Physiological changes of mice after injection with STZ for 72 h. (A) The levels of glucose, (B) urine volume and (C) urine protein in control and STZ treated mice are presented. The pathologic changes of renal tissues were measured via (D) hematoxylin and eosin and (E) Masson staining. (magnification, ×100). ***P < 0.001 vs. the control. STZ, streptozotocin.

Figure 2

Expression of SGK1 and TGF-β1 in murine renal tissue following treatment with STZ. The expression of SGK1 and TGF-β1 were assessed via (A) western blotting and (B) reverse transcription-quantitative PCR. (C) The expression of SGK1 was determined via immunohistochemistry. (magnification, ×200). ***P < 0.001 vs. the control.

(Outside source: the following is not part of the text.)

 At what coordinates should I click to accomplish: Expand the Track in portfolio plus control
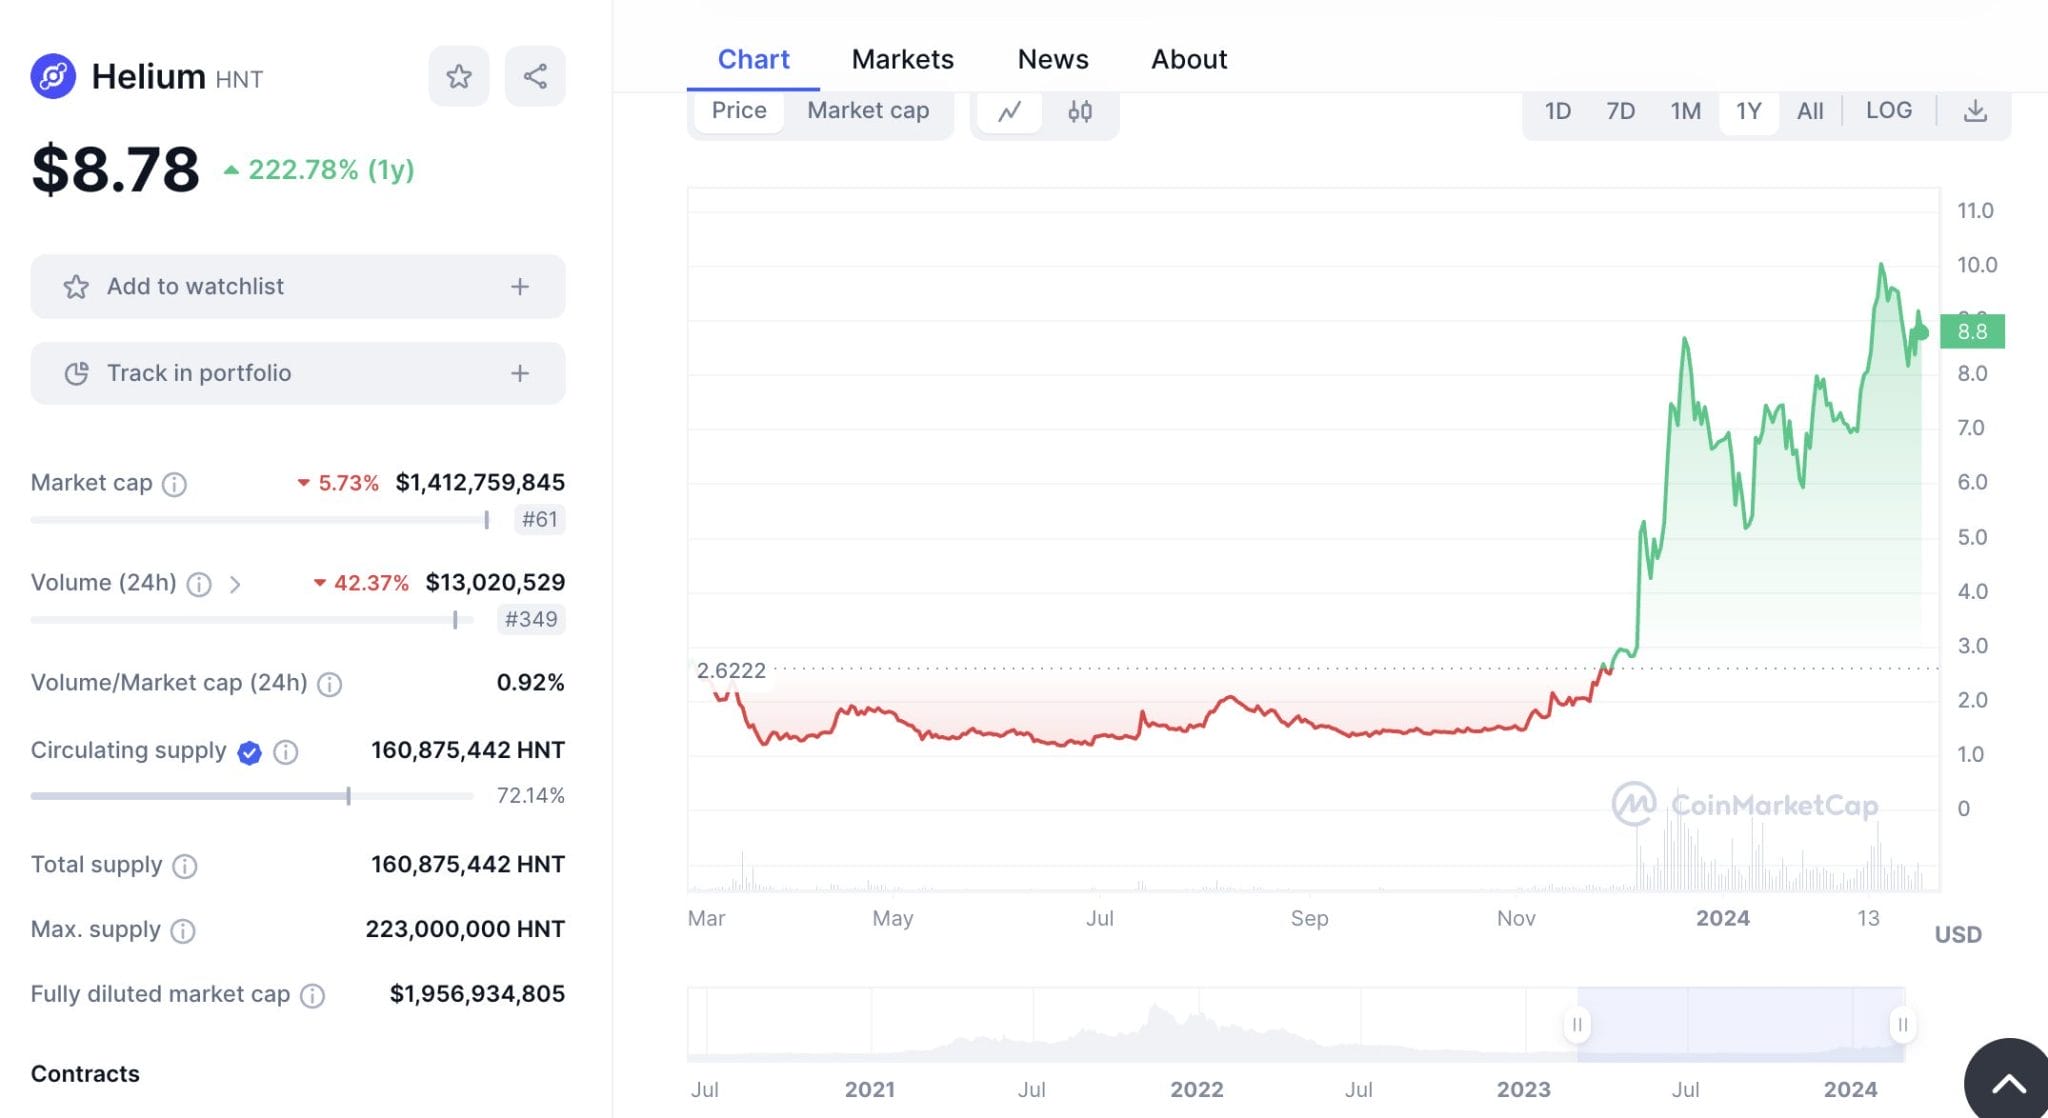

SGK1, serum and glucocorticoid induced kinase; TGF-β1, transforming growth factor; STZ, streptozotocin.

Figure 3

Expression of SGK1, E-cadherin, N-cadherin and Vimentin following the treatment of high glucose, TGF-β1 or GSK in HK-2 cells. The expression of SGK1 was measured via (A) western blotting and (B) reverse transcription-quantitative PCR. (C) The expression of E-cadherin, N-cadherin and Vimentin was determined via western blotting. ***P < 0.001 vs. the control; #P < 0.05, ##P < 0.01 and ###P < 0.001 vs. the Glucose group; ΔΔP < 0.01 and ΔΔΔP < 0.001 vs. the Glucose+TGF-β1 group. SGK1, serum and glucocorticoid induced kinase; TGF-β1, transforming growth factor; GSK, GSK650394.

Figure 4

HK-2 cell migration following treatment with high glucose, TGF-β1 or GSK. The migratory activity of HK-2 cells was assessed via (A and C) scratch and (B and D) Transwell assays (magnification, ×20). ***P < 0.001 vs. the control; #P < 0.05 and ###P < 0.001 vs. the Glucose group; ΔΔP < 0.01 vs. the Glucose+TGF-β1 group. TGF-β1, transforming growth factor; GSK, GSK650394.

Figure 5

Expression of Beclin-1, p62 and LC3 following HK-2 cell treatment with high glucose, GSK or 3-MA. A. The expressions of Beclin-1 and p62 were measured via western blotting. B. Levels of LC3 were determined via immunofluorescence. (magnification, ×200). C. Quantitative analysis for immunofluorescence. ***P < 0.001 vs. the control; ##P < 0.01 and ###P < 0.001 vs. the Glucose group; ΔP < 0.05 vs. the Glucose+TGF-β1 group. GSK, GSK650394’ 3-MA, 3-methyladenine.

Figure 6

Expression of p-PI3K, p-AKT and p-mTOR following HK-2 cell treatment with high glucose, GSK or 3-MA. The expressions of p-PI3K, p-AKT and p-mTOR were measured via western blotting. ***P < 0.001 vs. the control; ##P < 0.01 vs. the Glucose group; ΔP < 0.05 vs. the Glucose+TGF-β1 group. p, phosphorylated; GSK, GSK650394’ 3-MA, 3-methyladenine.